Australian Arts

Sean Connery

7 November 2020

9:00 AM

7 November 2020

9:00 AM

Sean Connery outlived all of them, those great British actors who came to such prominence in the early Sixties: Richard Burton by decades, Peter O’Toole by a few years, Albert Finney last year. And his fame never receded because the Bond franchise just kept keeping on. He turned himself, partly as a consequence of it and partly through sheer monolithic talent into the biggest kind of Hollywood movie star, almost archaic in his grandeur and irreducibility.

Needless to say, the stories about him as an unlettered Scots yob who had to be told how to hold a glass or see a tailor are largely nonsense, humble as his origins were. In 1960 he was in An Age of Kings, soaring in his natural born stardom in this BBC version of Shakespeare’s History Plays and it’s on record that he said that he learnt to play James Bond by playing Macbeth. I once met an old Scottish psych nurse who thrilled at the memory of seeing him on stage as the Thane and Zoe Caldwell told me she’d been his Lady Macbeth on Canadian televsion and how she had helped him quieten his nerves.

In fact Connery had an effortless authority when he did Shakespeare, he could fuse the emotion with the cadence of the line. It’s also not hard to see how he might have captured what was most lethal and dangerous in Bond by mastering that curtain of silkiness and suavity that Macbeth has to wear.

He is, after all, the most saturnine and sinister of the Bonds and if you want the quintessence of the warrior king who is also a killer Macbeth is a hell of a role to have in your kitbag.


Connery also made Marnie with Alfred Hitchcock and he’s terrific in John Huston’s film of that Kipling yarn The Man Who Would Be King. He lifts Bruce Beresford’s unhappy film of William Boyd’s A Good Man in Africa – which I watched just the other week – in a way no one else in a distinguished cast can.

One of Sean Connery’s qualities was that he could take on any national stereotype and simply absorb it into his idiom.

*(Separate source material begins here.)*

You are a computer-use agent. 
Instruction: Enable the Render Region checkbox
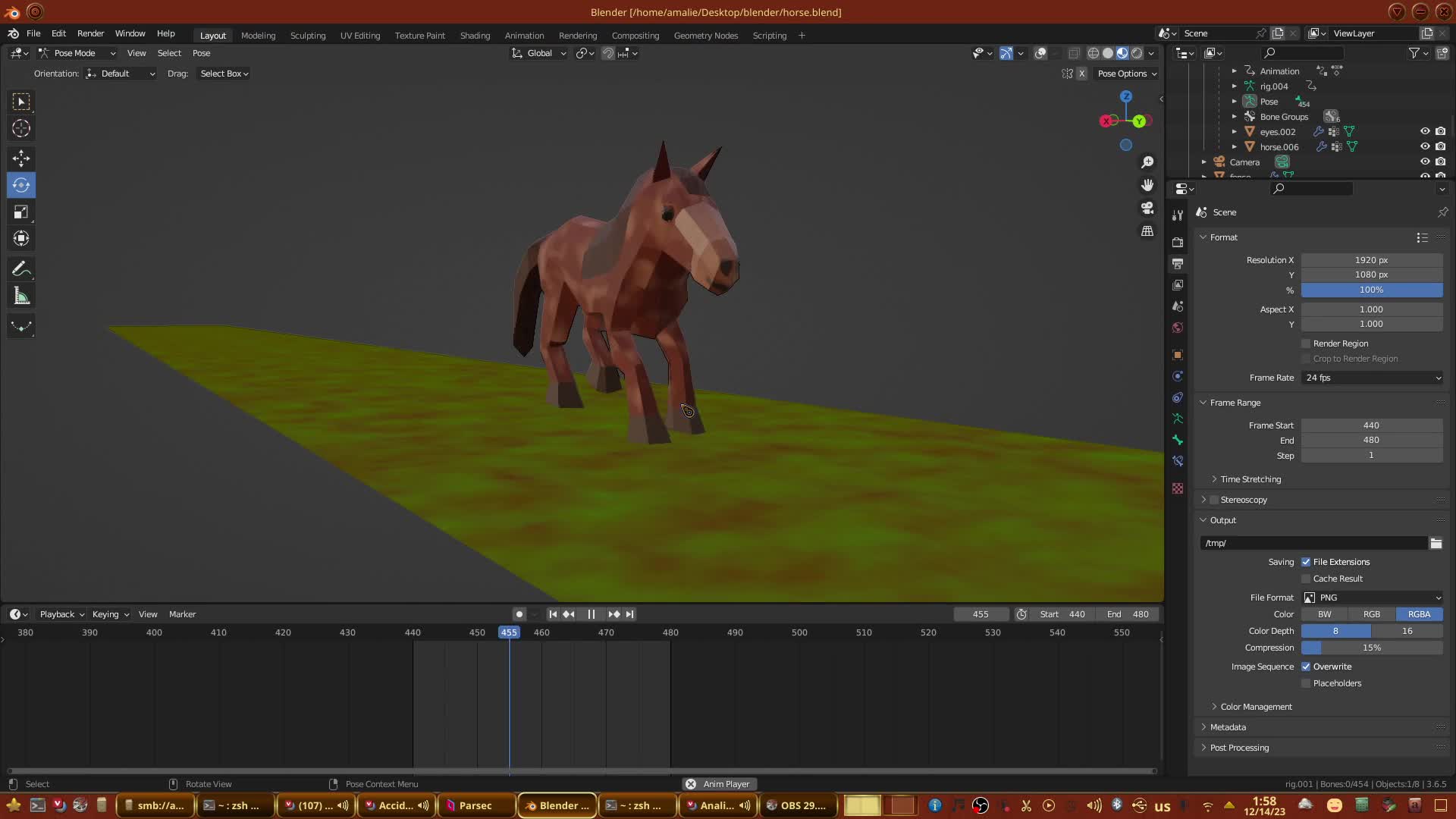pos(1306,344)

He’s a convincing Russian in The Hunt For Red October – his co-star Sam Neill spoke with awe of him at the news of his death. He’s a convincing Arab in The Wind and the Lion. He plays William of Baskerville in the film of Eco’s medieval detective story, The Name of the Rose, in that same unmistakable Scots burr and he uses it again in his riveting performance in The Untouchables where despite the witchery of De Palma’s direction which turns the old Chicago cops and gangsters story into the grandest kind of Hollywood opera Connery upstages everyone in sight.

He upstaged Harrison Ford’s Indiana Jones when he played his father. Who but Connery could have played a romantic lead opposite Catherine Zeta Jones in Entrapment when he was kicking seventy?

The only other actor who has bent the English language to his own will in this way is Russell Crowe who used his own Australian accent as his gold standard: he’s an Australian hero in Gladiator and an Australian Jack Aubrey in Master and Commander.

For Connery, as for Russell Crowe, his accent was just an aspect of his dominion.

All of which is a far cry from Roadkill which has started on the ABC and has that master comedian Hugh Laurie as a Tory cabinet minister. Anyone who had glimpsed Laurie in House is aware of what a brilliant dramatic actor he is and that impression was consolidated by the magnetism he brought to the supercrook in the TV version of le Carre’s The Night Manager.

Roadkill is by David Hare and it is entertaining tosh with Helen McCrory brilliant as a feckless PM, Patricia Hodge as a grand old newspaper proprietor and Pip Torrens (with London accent) as a tough exec. There are far too many coincidences and bizarrely young ministerial aides screwing each other but this will divert anyone who’s willing to take British politics as their fantasia.

None of the aides have the spectacular quality of Peta Credlin nor the law-unto-himself presence of the man she guns for in Deadly Decisions on Sky, Daniel Andrews. The one-hour special examines dubious goings-on in the hotel quarantine fiasco and the failure (or reluctance) of the inquiry to get to the truth of it.